Foreign investment is never unconditional
But, it is not just Malaysia that China has drawn into its embr
ace. China’s One Belt One Road (OBOR) initiative seeks to connect China to Asia, the Middle East, Europe, and Africa by way of gargantuan infrastructure investments.
But foreign investment is never unconditional. A deep dive on the Sino-Cambodia relationship by the International Policy Centre of the University of Michigan show that although both countries first reaped significant rewards, China’s mammoth investments are now manifesting as domestic political problems in Cambodia.
What began as preferential treatment led the Cambodian government to grant a disproportionate number of land concessions to Chinese developers. Consequently, since 2003, more than 400,000 Cambodians have become victims of land grabs or evictions.
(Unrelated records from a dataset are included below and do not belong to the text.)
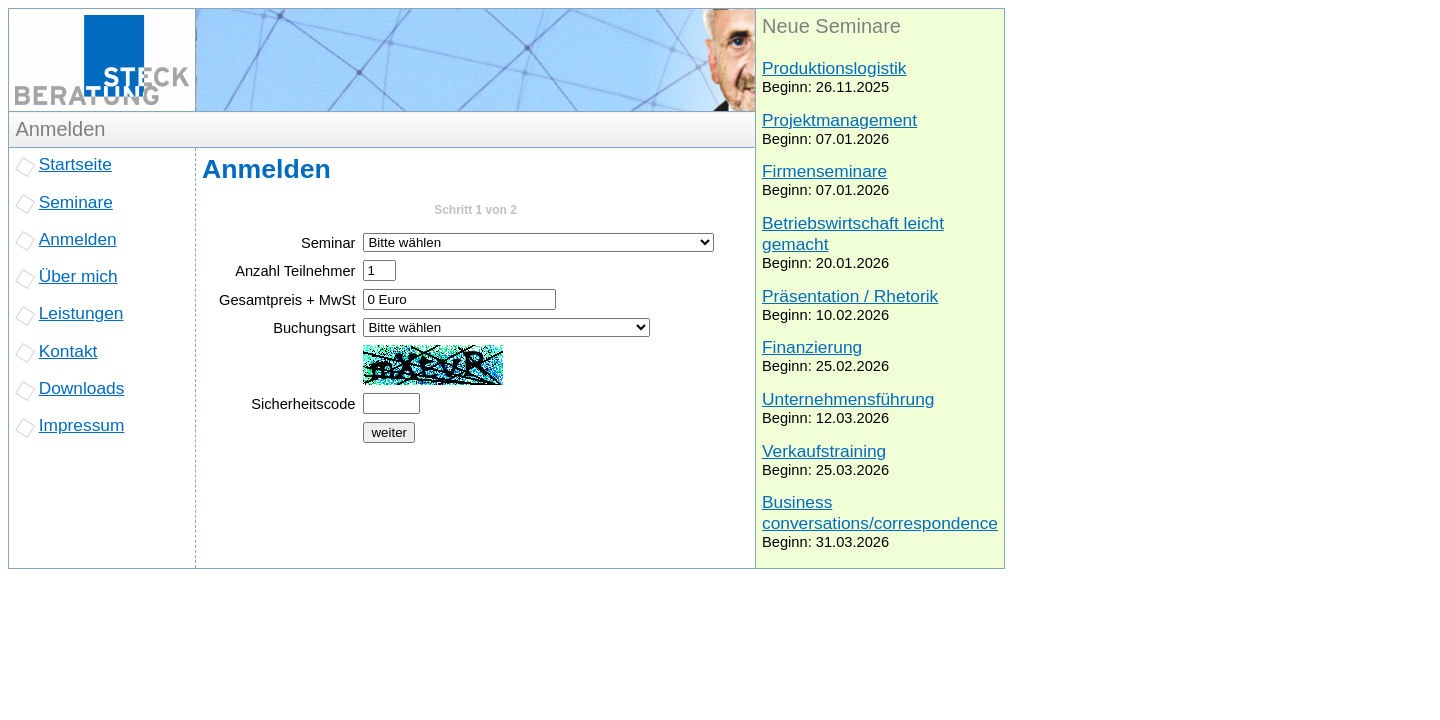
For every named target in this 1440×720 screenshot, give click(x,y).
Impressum (82, 425)
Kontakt (68, 351)
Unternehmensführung (848, 399)
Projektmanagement (839, 120)
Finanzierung (812, 347)
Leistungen (81, 313)
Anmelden (78, 239)
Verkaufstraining (824, 451)
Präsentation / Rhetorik (850, 296)
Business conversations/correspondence (880, 512)
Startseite (75, 164)
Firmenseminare (824, 171)
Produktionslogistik (834, 68)
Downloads (82, 388)
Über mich (78, 276)
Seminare (76, 202)
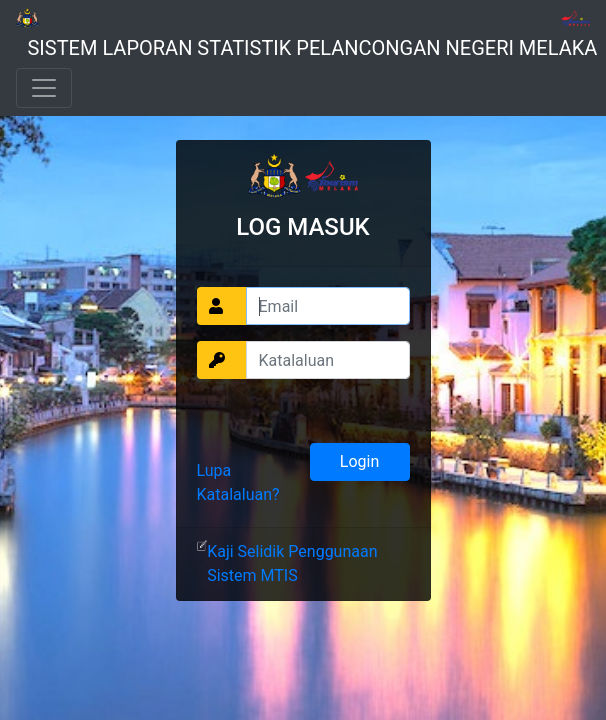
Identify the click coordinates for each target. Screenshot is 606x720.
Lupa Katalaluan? (238, 482)
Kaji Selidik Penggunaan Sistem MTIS (292, 563)
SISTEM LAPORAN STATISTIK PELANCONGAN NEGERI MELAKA (312, 48)
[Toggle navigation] (44, 88)
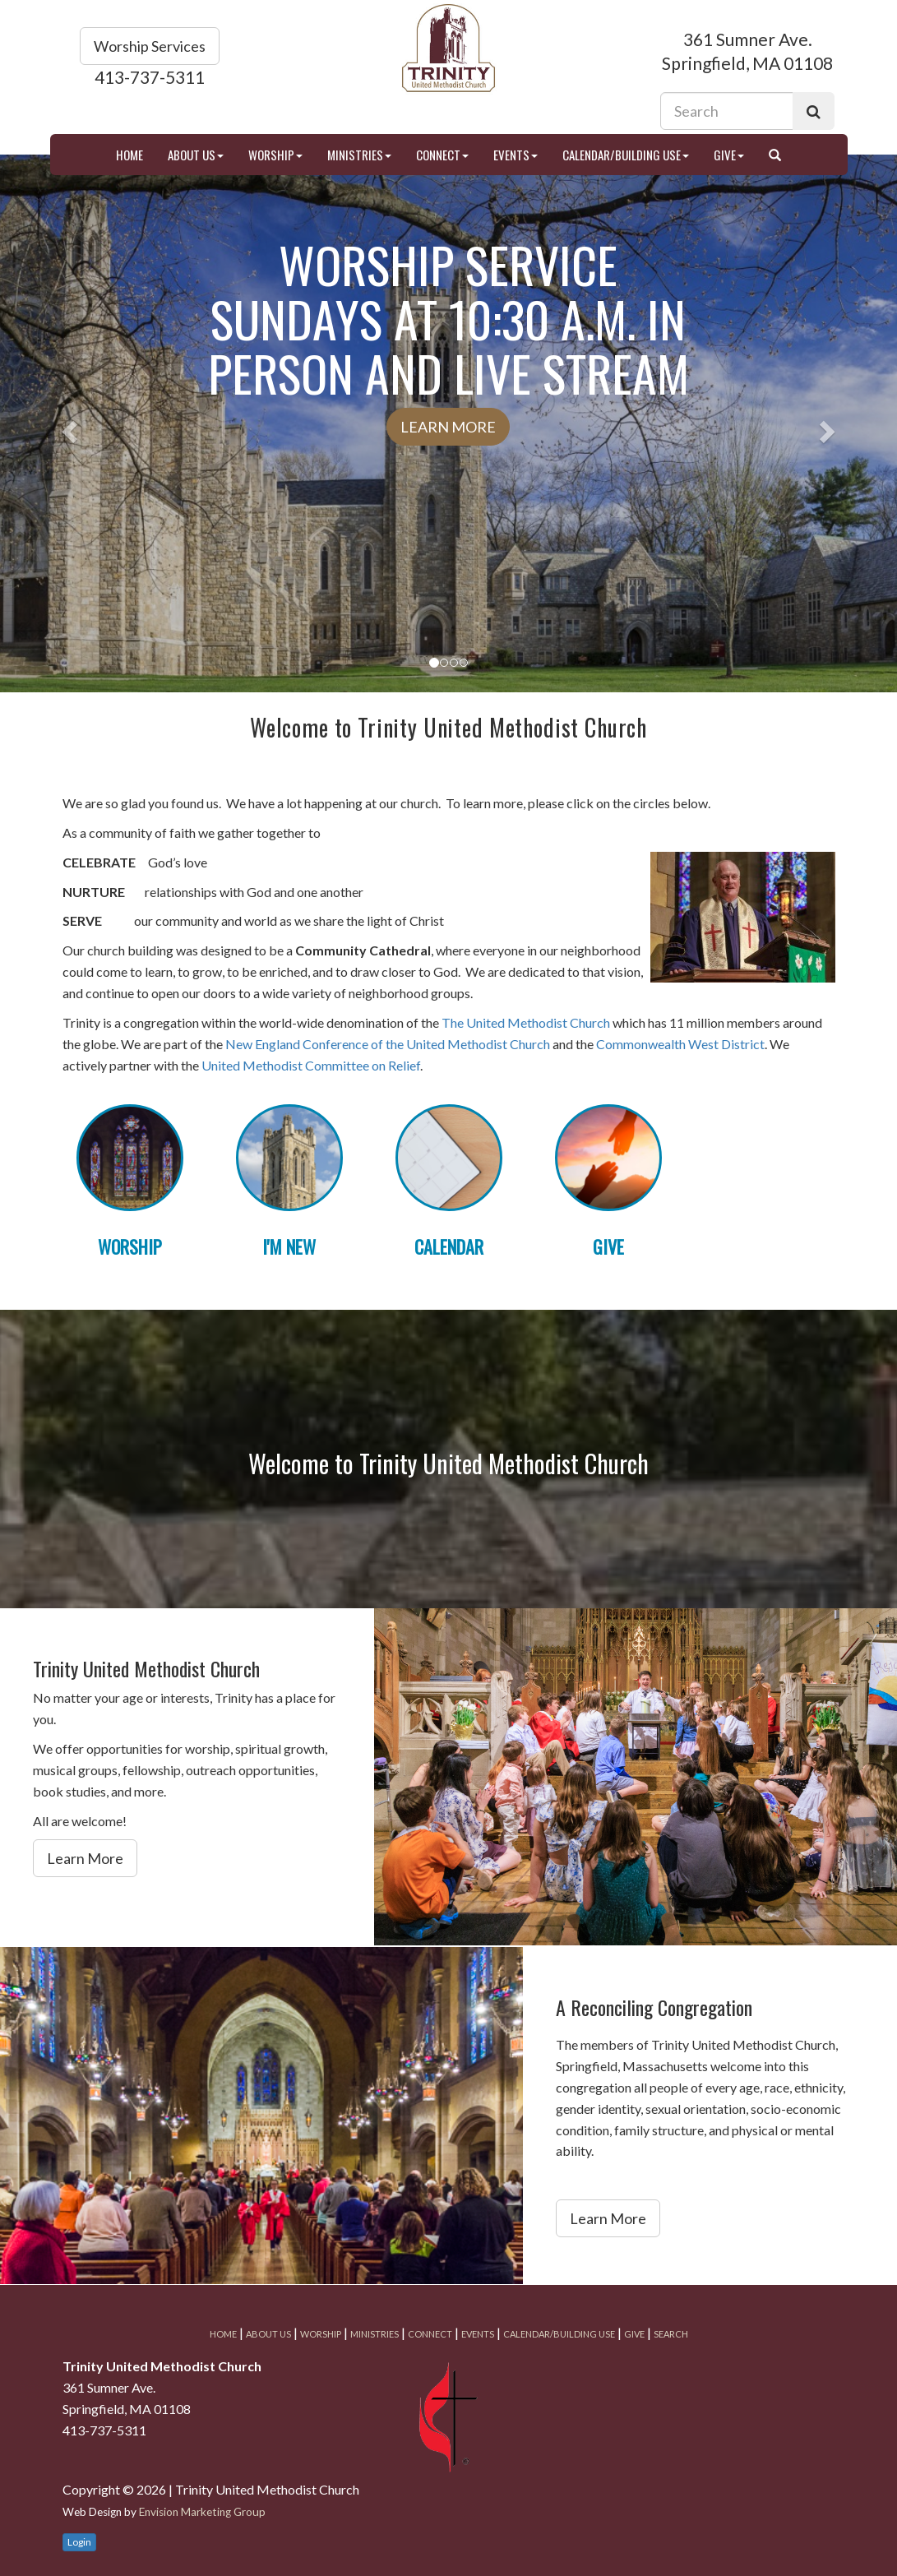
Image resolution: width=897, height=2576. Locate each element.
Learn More (448, 427)
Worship (275, 155)
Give (729, 155)
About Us (196, 155)
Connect (442, 155)
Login (79, 2542)
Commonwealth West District (680, 1044)
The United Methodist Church (526, 1022)
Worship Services (150, 46)
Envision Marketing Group (202, 2511)
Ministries (359, 155)
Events (515, 155)
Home (129, 155)
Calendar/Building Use (625, 155)
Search (671, 2334)
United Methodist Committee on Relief (310, 1065)
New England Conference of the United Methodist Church (387, 1044)
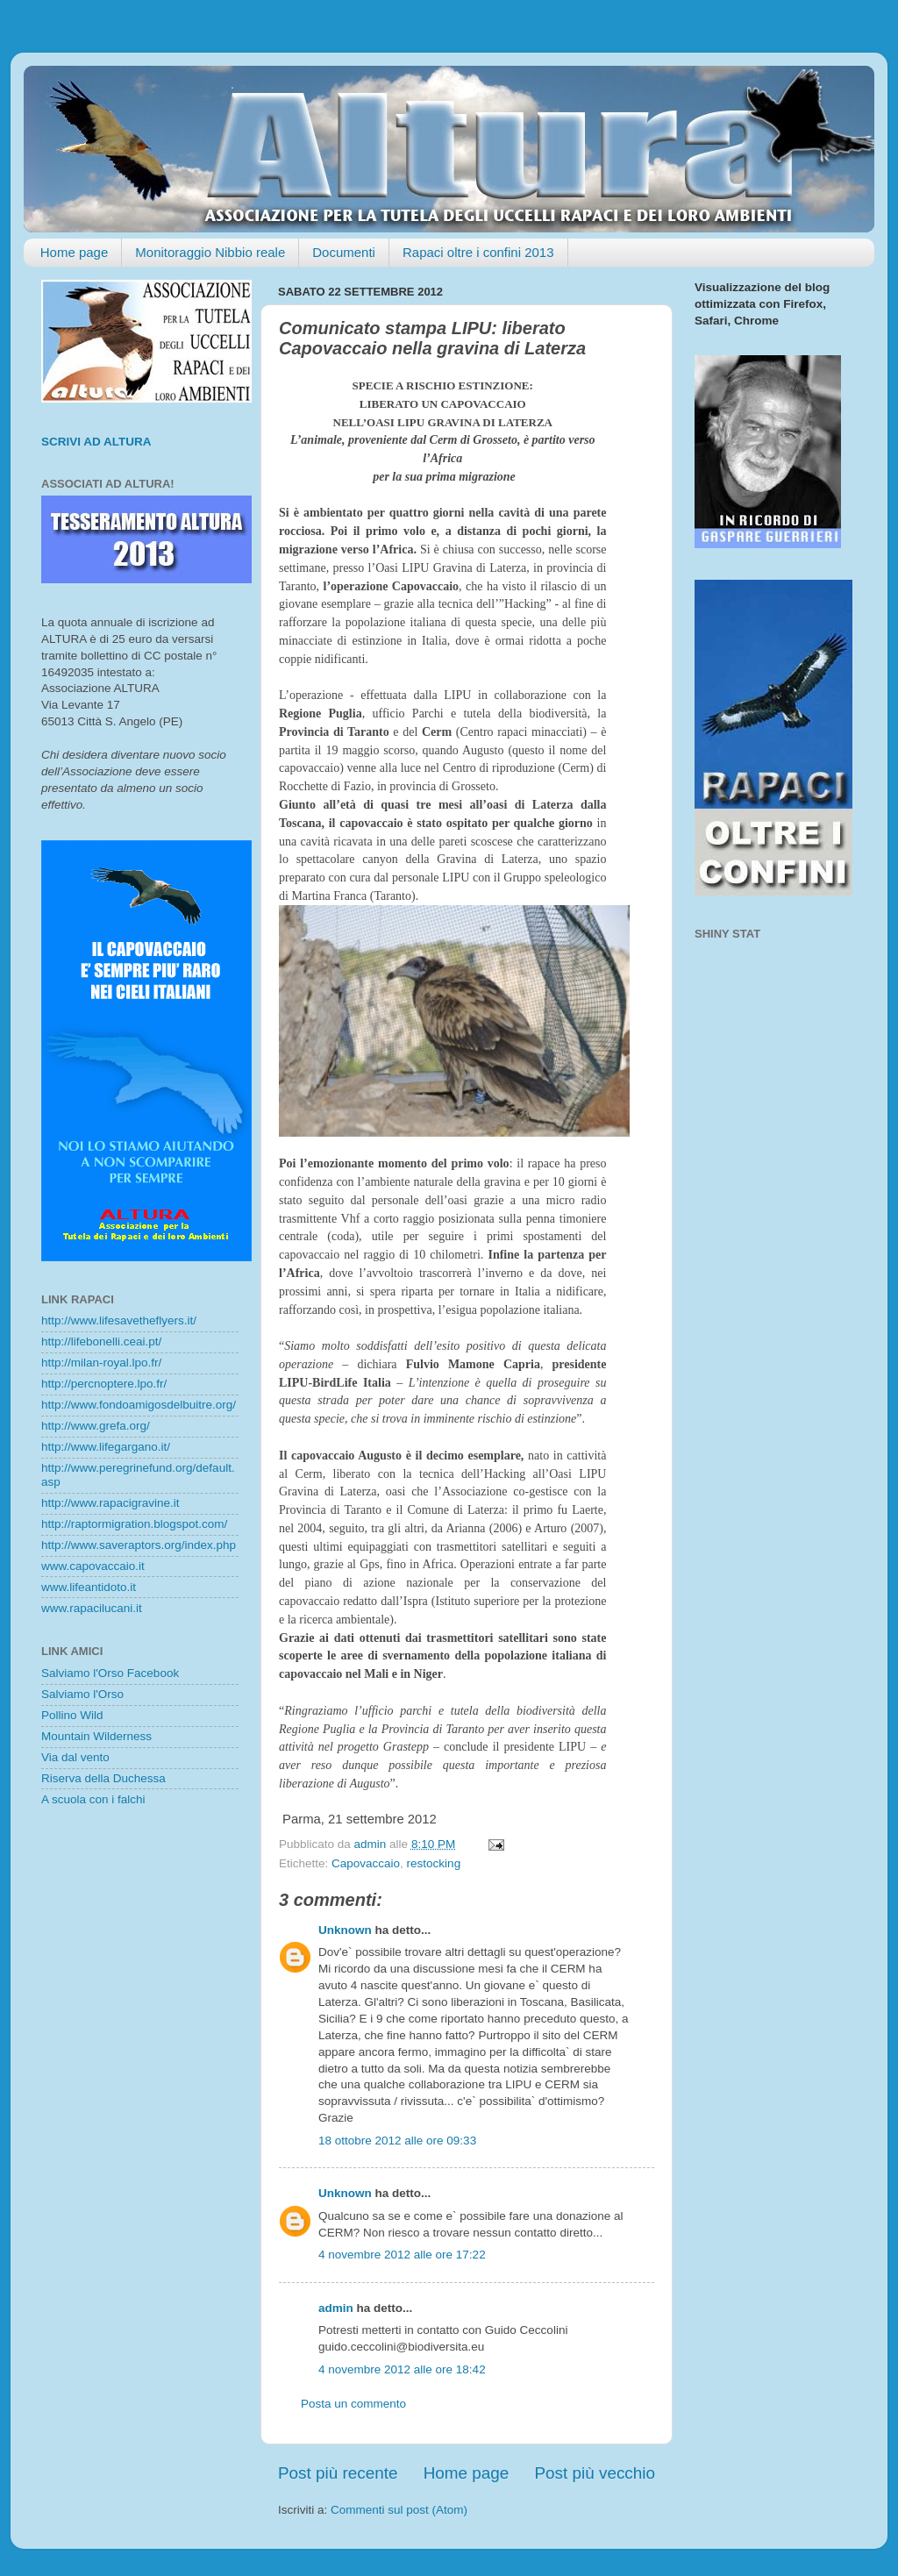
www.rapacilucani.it (91, 1608)
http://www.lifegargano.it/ (105, 1446)
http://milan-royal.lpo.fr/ (101, 1362)
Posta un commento (353, 2403)
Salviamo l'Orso (82, 1694)
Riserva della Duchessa (103, 1778)
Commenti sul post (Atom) (399, 2509)
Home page (74, 252)
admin (335, 2308)
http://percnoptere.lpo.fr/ (104, 1383)
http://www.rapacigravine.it (110, 1502)
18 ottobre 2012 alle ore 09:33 (397, 2140)
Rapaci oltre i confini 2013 (478, 252)
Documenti (343, 252)
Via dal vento (75, 1757)
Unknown (345, 1930)
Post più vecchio (594, 2473)
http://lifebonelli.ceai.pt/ (101, 1341)
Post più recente (338, 2473)
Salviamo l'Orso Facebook (110, 1673)
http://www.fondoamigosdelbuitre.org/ (138, 1404)
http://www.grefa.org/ (95, 1425)
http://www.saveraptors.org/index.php (138, 1545)
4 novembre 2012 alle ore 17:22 (402, 2254)
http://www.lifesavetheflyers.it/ (118, 1320)
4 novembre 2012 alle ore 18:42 (402, 2369)
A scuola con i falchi (93, 1799)
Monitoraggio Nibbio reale (210, 252)
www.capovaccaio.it (93, 1566)
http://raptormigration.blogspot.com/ (134, 1524)
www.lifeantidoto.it (88, 1587)
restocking (434, 1863)
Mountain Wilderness (96, 1736)
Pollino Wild (72, 1715)
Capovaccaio (365, 1863)
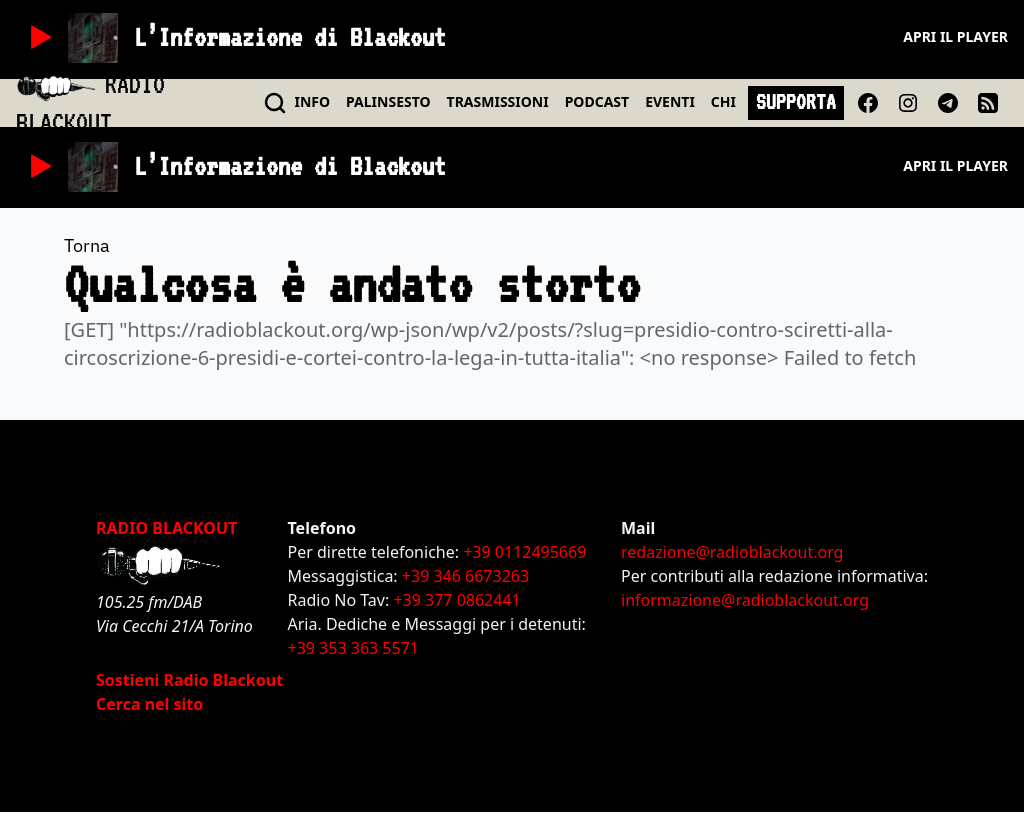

All this is to say that considering the realm of politicalpower play, wherein China’s ascendancy is a force to be reckoned with, the enthusiasm that follows with its investments must be coupled equally with caution.
Beyond its grip on the economy, China has also expanded its influence militarily. It is no secret that China has been building artificial islands, possibly constructing airstrips and surveillance structures. With its military advantage amplified, China is more able to negotiate matters on its own terms. Thus, mind the snug Malaysia-China relationship, because the elephant in the room is none other than the territorial dispute at the South China Sea. Malaysia should temper risks associated with regional political conflicts, but an undeterred influx of investments only escalates risks. If prevalent in the region, the power balance will tilt away from solidarity with ASEAN to being in China’s good books.
Developing a Regional Response
The diffusion of ASEAN solidarity is worrying, as no ASEAN country in and of itself can stand up to China. In 2015, the economic powerhouse represented 17.85 percent of the world economy. In contrast, ASEAN’s largest economic player, Indonesia clinched only 1.39 percent.
At this year’s World Economic Forum-ASEAN, I was privileged to speak alongside several distinguished panelists, probing a pertinent regional issue that is the ASEAN way. One issue that surfaced prominently and repeatedly is the lack of political will of individual countries — which extends to ASEAN as a collective — to make tough decisions.
Each country’s preoccupation with its national sovereignty imperils the community’s priorities. In Professor Danny Quah’s words, “This (mentality) cultivates an atmosphere that is akin to the politics of envy across the ASEAN community.” With this in mind, we must not subject ourselves to a rat race, one which ends only with increasing servility to China across ten countries.
Clearly, what would put Malaysia or any other ASEAN country in a position of strength is for ASEAN to face China in unity.
For 50 years, we held our national sovereignty tightly within our clutches, afraid of relinquishing power to ASEAN as an association. But should we fall down the slippery slope of taking China’s investments for granted, we would inadvertently yield to a greater, more controlling power.
After all, repercussions of an unequal exchange of benefits will only strike later. Thus, I urge our leaders to be prudent, and to not yield to instant gratification that comes with soft loans, cash deals and gargantuan investments.
It’s time for Malaysia to regain control of its economic and political and leadership.